Abstract
NF-κB driven cellular immunity is essential for both pro- and anti-inflammatory responses to microbes, which makes it one of the most frequently targeted pathways by bacteria during pathogenesis. How NF-κB tunes the epithelial response to Streptococcus pneumoniae across the spectrum of commensal to pathogenic outcomes is not fully understood. In this study, we compare a commensal-like 6B ST90 strain to an invasive TIGR4 strain and demonstrate, through comparative mass spectrometry of the p65 interactome, that TIGR4 challenge triggers interaction of COMMD2 with p65 and p62. Mechanistically, we show this complex mediates export of p65 for degradation and COMMD2 is necessary for altering host cellular immunity.

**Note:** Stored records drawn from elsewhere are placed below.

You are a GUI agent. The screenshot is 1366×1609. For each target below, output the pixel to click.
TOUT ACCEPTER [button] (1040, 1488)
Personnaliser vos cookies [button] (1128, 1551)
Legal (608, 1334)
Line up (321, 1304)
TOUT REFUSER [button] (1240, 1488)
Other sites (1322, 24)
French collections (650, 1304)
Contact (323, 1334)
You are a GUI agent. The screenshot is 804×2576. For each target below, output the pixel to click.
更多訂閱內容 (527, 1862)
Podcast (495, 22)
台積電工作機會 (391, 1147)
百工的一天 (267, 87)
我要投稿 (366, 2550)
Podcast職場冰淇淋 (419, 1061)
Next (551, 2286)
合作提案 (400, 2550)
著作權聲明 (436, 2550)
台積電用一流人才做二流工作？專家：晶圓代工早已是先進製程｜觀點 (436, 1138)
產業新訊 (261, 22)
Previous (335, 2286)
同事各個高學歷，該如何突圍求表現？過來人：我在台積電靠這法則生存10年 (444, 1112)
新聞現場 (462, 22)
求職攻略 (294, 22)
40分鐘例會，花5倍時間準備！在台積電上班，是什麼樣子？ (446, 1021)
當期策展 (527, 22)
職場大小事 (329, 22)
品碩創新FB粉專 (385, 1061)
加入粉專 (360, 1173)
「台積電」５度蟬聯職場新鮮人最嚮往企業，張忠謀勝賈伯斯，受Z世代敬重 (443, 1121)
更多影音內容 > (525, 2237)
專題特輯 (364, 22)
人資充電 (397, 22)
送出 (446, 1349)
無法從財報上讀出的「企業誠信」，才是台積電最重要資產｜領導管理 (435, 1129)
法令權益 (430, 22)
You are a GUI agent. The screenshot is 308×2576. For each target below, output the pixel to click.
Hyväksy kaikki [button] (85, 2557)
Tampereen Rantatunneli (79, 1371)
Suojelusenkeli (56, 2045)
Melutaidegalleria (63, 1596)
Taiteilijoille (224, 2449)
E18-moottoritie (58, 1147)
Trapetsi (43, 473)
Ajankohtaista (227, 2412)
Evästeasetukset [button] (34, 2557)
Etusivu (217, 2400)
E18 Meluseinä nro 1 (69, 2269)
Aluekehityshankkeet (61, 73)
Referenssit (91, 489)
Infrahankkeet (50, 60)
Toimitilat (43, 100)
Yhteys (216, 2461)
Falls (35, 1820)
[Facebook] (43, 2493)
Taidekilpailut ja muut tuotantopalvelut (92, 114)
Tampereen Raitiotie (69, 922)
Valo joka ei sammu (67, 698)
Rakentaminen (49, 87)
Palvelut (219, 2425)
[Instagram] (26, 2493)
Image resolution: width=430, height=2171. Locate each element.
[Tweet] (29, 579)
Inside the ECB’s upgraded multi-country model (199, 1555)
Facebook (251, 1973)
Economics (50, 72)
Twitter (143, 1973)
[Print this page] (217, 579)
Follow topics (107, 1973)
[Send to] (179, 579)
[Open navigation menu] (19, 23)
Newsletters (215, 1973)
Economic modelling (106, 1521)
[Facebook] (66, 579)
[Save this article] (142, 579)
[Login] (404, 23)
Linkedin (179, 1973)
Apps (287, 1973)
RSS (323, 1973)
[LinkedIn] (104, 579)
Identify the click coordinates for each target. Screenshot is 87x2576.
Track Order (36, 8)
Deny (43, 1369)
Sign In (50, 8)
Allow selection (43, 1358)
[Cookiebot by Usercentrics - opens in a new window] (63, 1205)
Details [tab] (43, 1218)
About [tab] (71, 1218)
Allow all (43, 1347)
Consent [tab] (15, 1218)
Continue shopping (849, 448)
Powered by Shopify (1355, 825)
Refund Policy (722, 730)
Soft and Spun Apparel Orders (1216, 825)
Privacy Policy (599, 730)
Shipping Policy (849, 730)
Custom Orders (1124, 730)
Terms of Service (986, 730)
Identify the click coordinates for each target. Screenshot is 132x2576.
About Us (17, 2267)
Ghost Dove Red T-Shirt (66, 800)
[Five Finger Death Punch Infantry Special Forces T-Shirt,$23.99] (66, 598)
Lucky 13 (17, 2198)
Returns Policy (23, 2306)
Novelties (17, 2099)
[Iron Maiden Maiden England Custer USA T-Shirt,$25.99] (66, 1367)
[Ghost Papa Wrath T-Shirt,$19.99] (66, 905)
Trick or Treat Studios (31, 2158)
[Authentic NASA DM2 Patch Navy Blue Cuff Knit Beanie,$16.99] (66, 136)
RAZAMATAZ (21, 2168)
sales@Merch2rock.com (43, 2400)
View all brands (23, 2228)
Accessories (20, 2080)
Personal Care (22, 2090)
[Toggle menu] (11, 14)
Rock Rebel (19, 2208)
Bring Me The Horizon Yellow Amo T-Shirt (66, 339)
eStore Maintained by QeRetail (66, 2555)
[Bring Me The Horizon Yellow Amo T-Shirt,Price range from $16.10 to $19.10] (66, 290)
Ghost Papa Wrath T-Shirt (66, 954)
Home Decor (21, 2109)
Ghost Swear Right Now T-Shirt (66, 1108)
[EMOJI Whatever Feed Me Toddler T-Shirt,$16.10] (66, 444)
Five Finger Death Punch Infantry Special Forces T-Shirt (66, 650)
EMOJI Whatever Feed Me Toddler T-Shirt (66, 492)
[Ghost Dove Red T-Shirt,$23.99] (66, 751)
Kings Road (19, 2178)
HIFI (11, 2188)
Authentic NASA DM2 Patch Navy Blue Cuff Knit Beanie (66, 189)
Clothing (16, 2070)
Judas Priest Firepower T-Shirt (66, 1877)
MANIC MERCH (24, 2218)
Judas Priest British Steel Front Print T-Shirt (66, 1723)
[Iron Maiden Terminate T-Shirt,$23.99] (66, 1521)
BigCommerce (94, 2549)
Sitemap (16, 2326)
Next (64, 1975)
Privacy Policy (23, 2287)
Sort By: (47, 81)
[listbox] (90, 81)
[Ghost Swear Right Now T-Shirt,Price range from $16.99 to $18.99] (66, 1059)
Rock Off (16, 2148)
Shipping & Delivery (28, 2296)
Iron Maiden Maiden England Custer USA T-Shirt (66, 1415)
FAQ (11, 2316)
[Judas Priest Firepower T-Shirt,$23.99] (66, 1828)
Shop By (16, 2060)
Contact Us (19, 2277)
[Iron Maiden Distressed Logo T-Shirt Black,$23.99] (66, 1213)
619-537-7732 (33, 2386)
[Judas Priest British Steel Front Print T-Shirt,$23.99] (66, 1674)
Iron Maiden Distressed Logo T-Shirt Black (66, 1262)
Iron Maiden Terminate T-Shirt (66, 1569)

With these results, we reveal a bacterial pathogenesis mechanism to repress host inflammatory response though COMMD2 and p65 degradation while presenting a paradigm for diverging NF-κB responses to pneumococcus.
Acknowledgements
We would like to thank Emmanuelle Varon and Thomas Kohler for their generous gifts of S. pneumonie strains. We are appreciative of Pierre-Henri Commere and the Institut Pasteur, Flow Cytometry Platform (Paris, France) for sorting of the COMMD2 stable cell line. Finally, we would like to thank Daniel Hamaoui for his help in processing blots during COVID-19-related work personnel restrictions. This work was supported by the French Government’s Investissement d’Avenir program, the Laboratoire d’Excellence “Integrative Biology of Emerging Infectious Diseases” Springboard to Independence grant (AirwayStasis; ANR-10-LABX-62-IBEID) and an Agence nationale de la recherche Jeunes Chercheuses et Jeunes Chercheurs (JCJC) “CommensalNose” (ANR 24 CE15 7975 01) for M.G.C., the French government, through the National Research Agency (ANR) as part of the France 2030 program referenced “ANR-23-CHBS-0001” (ChromaBac), the Institut Pasteur, the Fondation pour la Recherche Médicale (FRM-EQU202003010152), the Fondation iXCore-iXLife, and the Pasteur-Weizmann research fund for M.A.H., the Institut Pasteur, and the European Commission (ERC-STG “PlasmoEpiRNA”) for S.B., the European Commission (ERC-CoG-Endosubvert), the ANR-HBPsensing, the IBEID and Milieu Interieur LabExes for J.E., this work was also supported by EPIC-XS, project number 823839, funded by the Horizon 2020 program for M.G.C., M.A.H.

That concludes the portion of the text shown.